Kellyanne Conway, campaign manager for Donald Trump, said on Wednesday she wouldn't want a role in the White House because it would get in the way of her being a mother of four.

She made the comments during POLITICO's Women Rule Summit in Washington, DC.

Conway said there are increasing opportunities for women in politics, but motherhood is still an issue.

She said,

We still have to make choices. There are limits.

She said other senior campaign members will ask her why she doesn't want a position, saying "I know you have four kids, but--"

And I say, 'There's nothing that comes after the 'but' that makes any sense to me, so don't even try.' What is the 'but?' 'But' they'll eat Cheerios for the rest of the day? Nobody will brush their teeth again until I get home? What is the 'but?'

Conway said she has told these men the question is not if they, the men, would want to take a big job in the White House. Instead, she tells them the question is if they would want their wife to take that job.

'Would you want the mother of your children to?' You really see their entire visage change. It's like, 'Oh, no.' They wouldn't want their wife to take that job. But it's, it's all good.

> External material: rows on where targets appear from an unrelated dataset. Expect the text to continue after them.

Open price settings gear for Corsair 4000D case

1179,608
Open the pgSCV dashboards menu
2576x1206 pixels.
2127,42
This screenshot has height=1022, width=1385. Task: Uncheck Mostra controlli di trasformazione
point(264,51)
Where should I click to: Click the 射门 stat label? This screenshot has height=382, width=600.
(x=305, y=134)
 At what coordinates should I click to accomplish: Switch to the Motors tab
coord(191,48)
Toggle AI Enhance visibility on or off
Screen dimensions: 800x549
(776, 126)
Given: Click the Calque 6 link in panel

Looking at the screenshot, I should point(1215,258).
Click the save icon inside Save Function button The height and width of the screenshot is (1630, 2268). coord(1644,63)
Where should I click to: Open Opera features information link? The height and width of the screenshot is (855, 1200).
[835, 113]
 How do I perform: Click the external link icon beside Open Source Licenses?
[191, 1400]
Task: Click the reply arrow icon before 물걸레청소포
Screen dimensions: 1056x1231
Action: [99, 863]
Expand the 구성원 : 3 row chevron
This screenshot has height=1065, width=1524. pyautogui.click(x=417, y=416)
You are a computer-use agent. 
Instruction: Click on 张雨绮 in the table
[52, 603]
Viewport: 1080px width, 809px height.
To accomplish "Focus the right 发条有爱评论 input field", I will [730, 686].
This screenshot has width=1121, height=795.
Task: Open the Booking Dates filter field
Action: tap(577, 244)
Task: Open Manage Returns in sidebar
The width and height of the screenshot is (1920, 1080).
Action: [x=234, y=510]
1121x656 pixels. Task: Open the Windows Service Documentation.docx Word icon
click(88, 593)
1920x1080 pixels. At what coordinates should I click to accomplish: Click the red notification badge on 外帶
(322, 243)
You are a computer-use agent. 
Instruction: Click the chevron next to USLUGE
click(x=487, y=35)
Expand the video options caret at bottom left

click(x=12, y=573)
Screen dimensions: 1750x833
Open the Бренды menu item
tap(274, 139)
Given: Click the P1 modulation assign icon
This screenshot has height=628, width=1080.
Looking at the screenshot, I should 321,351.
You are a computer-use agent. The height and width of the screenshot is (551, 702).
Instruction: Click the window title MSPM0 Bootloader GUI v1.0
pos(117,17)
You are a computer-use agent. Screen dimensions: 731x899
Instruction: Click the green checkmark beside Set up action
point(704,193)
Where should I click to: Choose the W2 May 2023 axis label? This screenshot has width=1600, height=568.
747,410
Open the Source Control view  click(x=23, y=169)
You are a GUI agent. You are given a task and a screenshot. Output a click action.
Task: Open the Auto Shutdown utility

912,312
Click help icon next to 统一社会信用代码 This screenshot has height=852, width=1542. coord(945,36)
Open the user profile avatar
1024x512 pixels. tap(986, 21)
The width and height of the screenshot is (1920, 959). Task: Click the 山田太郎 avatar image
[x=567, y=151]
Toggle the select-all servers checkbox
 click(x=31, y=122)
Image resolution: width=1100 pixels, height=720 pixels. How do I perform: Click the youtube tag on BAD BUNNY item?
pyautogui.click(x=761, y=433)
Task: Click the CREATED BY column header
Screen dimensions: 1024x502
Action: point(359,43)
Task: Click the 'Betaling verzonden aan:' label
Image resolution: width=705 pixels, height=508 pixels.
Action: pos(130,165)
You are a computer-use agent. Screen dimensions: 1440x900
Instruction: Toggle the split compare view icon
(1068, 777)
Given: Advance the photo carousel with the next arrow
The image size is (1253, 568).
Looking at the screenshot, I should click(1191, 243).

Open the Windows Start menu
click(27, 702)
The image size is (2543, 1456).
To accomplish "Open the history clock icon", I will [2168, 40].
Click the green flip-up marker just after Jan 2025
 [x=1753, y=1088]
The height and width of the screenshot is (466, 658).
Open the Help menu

Valerie Jarrett, who has served as senior advisor to President Barack Obama for the past eight years, disagreed with Conway's assessment of mothers' role in the White House.

During a Women Rule session later in the day, Jarrett said she spoke to Conway backstage and encouraged her to try a role in the White House. Jarrett said,

First of all, because the experience inside the White House, working with somebody you respect and know as well as she does the president-elect, is unique.

Jarrett acknowledged it was different for her than Conway as she has a daughter, but her daughter is 31 years old.

However, Jarrett said,

I also know there are a lot of women [...] who did raise young children in the White House.
I think tone starts at the top. If you have a relationship with your boss such as she can say, 'Look, this is a top priority, there's nothing more important to me than being a good mom, but I think I can be a good mom and have the flexibility enough to do this job well.' I encouraged her to try.

Jarrett went on to give advice to any bosses trying to create an environment where working mothers and fathers can be comfortable. She said it's up to the boss to say workplace flexibility and working families are priorities.

But from there, they also have to "walk the walk." For example, at the Obama White House, there is a three-month maternity and paternity leave and top members are encouraged to take advantage of those.

Press Secretary Josh Earnest, for instance, actually did take paternity leave, Jarrett said, which helps sets an example for other White House employees.

For her part, Conway said women of all marital statuses are welcome in the Trump White House (hip-hip-hooray), but this is her personal choice. She said,

I think the most important thing for all is to realize you have to make the decision and be comfortable with it. Every woman should be respected for making her own choice.